Member of the National Assembly
- In office 23 April 2004 – 7 May 2019
- Constituency: Gauteng

Personal details
- Born: Charles Danny Kekana 27 November 1954 (age 71)
- Citizenship: South Africa
- Party: African National Congress
- Alma mater: University of the North Witwatersrand University

= Danny Kekana =

South African politician

Charles Danny Kekana (born 27 November 1954) is a South African politician from Gauteng. He represented the African National Congress (ANC) in the National Assembly from 2004 to 2019. He was previously the Mayor of Northern Johannesburg during the post-apartheid transition.

== Early life and education ==
Born on 27 November 1954, Kekana holds a Bachelor of Arts from the University of the North and an Honours degree from Witwatersrand University; he was formerly a student activist. He is blind.

== Political career ==
Between the end of apartheid and the 2000 local elections, South Africa's democratic transition in local government entailed that the City of Johannesburg Metropolitan Municipality was divided into four Metropolitan Local Councils.
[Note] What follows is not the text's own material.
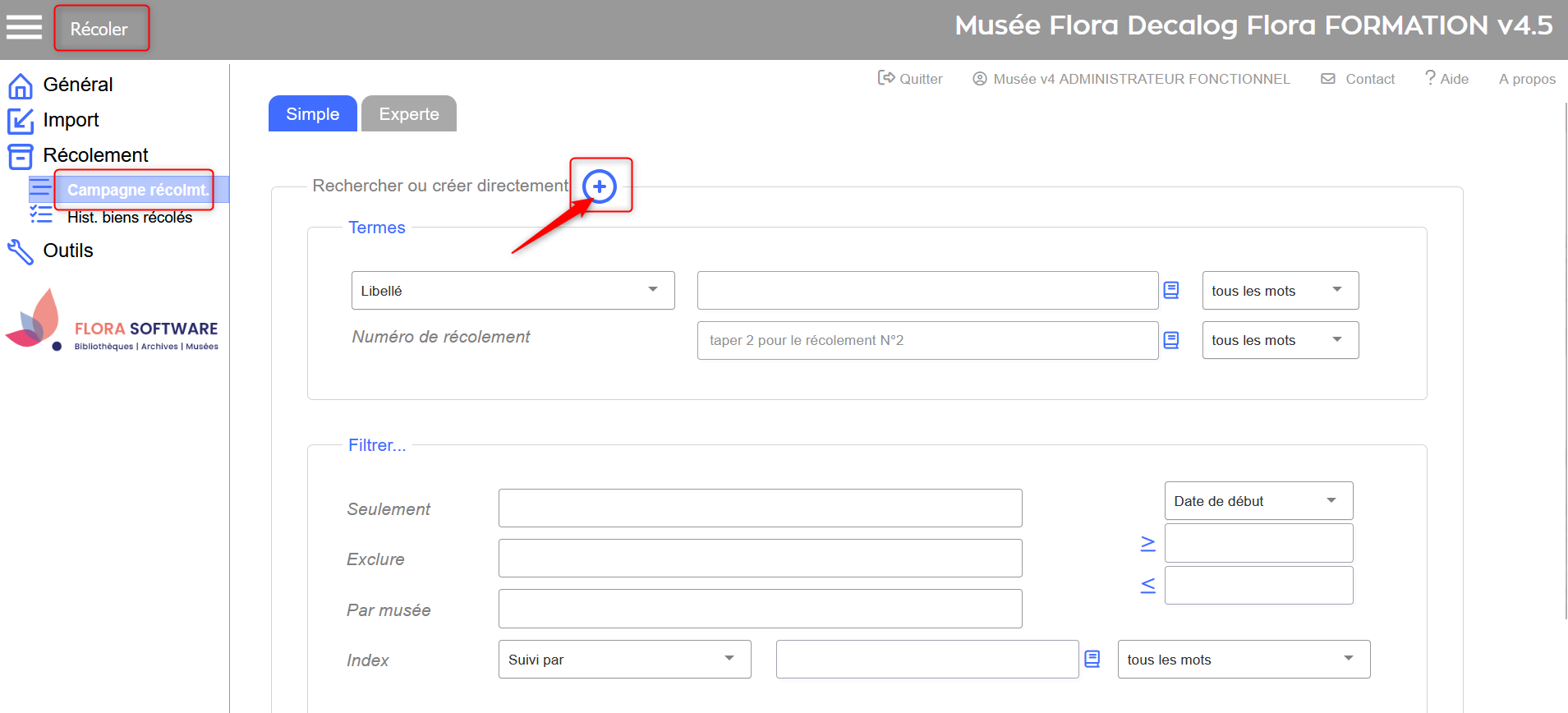Click the plus icon to create directly

pyautogui.click(x=600, y=186)
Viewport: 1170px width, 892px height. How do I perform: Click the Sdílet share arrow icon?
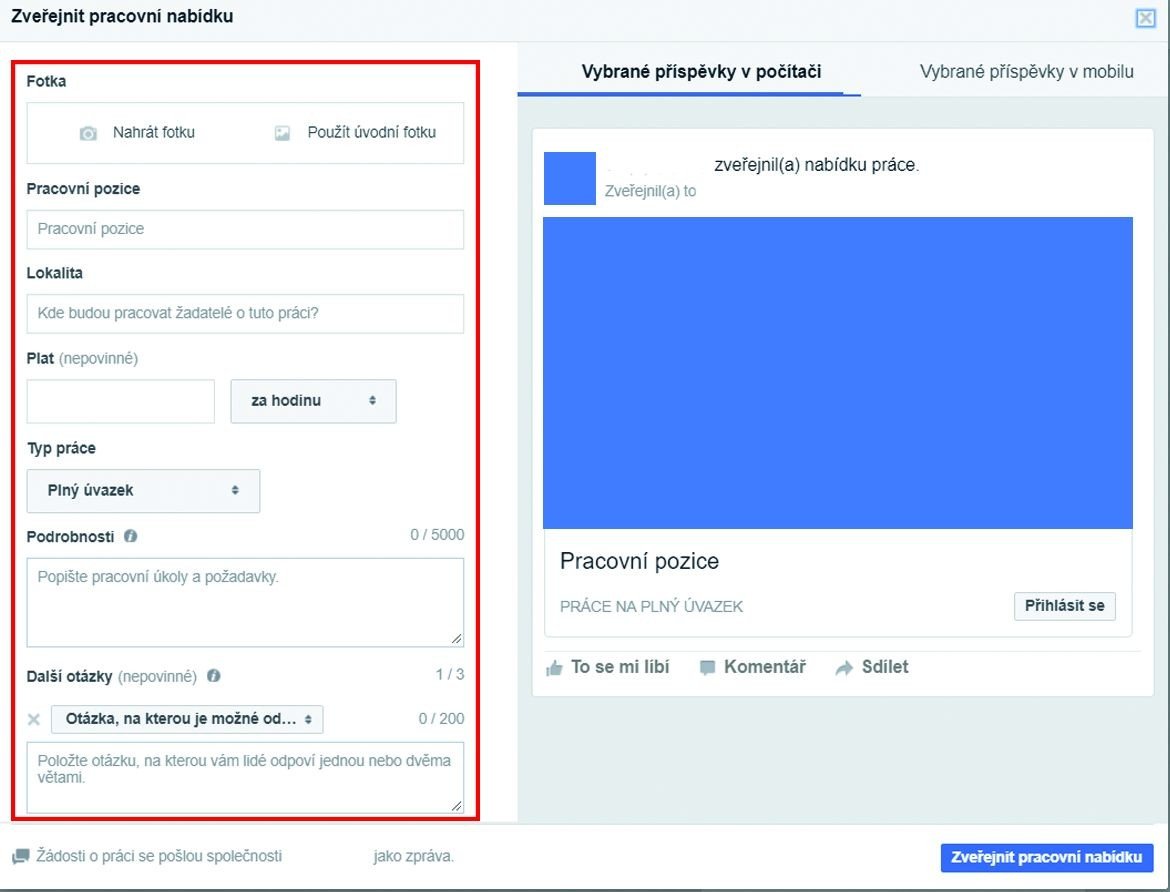(844, 668)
When the Northern Metropolitan Council was established in 1995 – including Randburg and parts of Diepkloof, Soweto, and central Johannesburg – Kekana was appointed as its mayor. He later worked at the ANC's parliamentary office in Diepkloof and was active in the party's Johannesburg, Diepkloof, and Soweto structures, including as chairperson of the Soweto subregional branch.

In the 2004 general election, Kekana was elected to represent the ANC in the Gauteng caucus of the National Assembly. Re-elected in 2009 and 2014, he served as the ANC's whip in the Portfolio Committee on Higher Education and Training during the 26th Parliament from 2014 to 2019.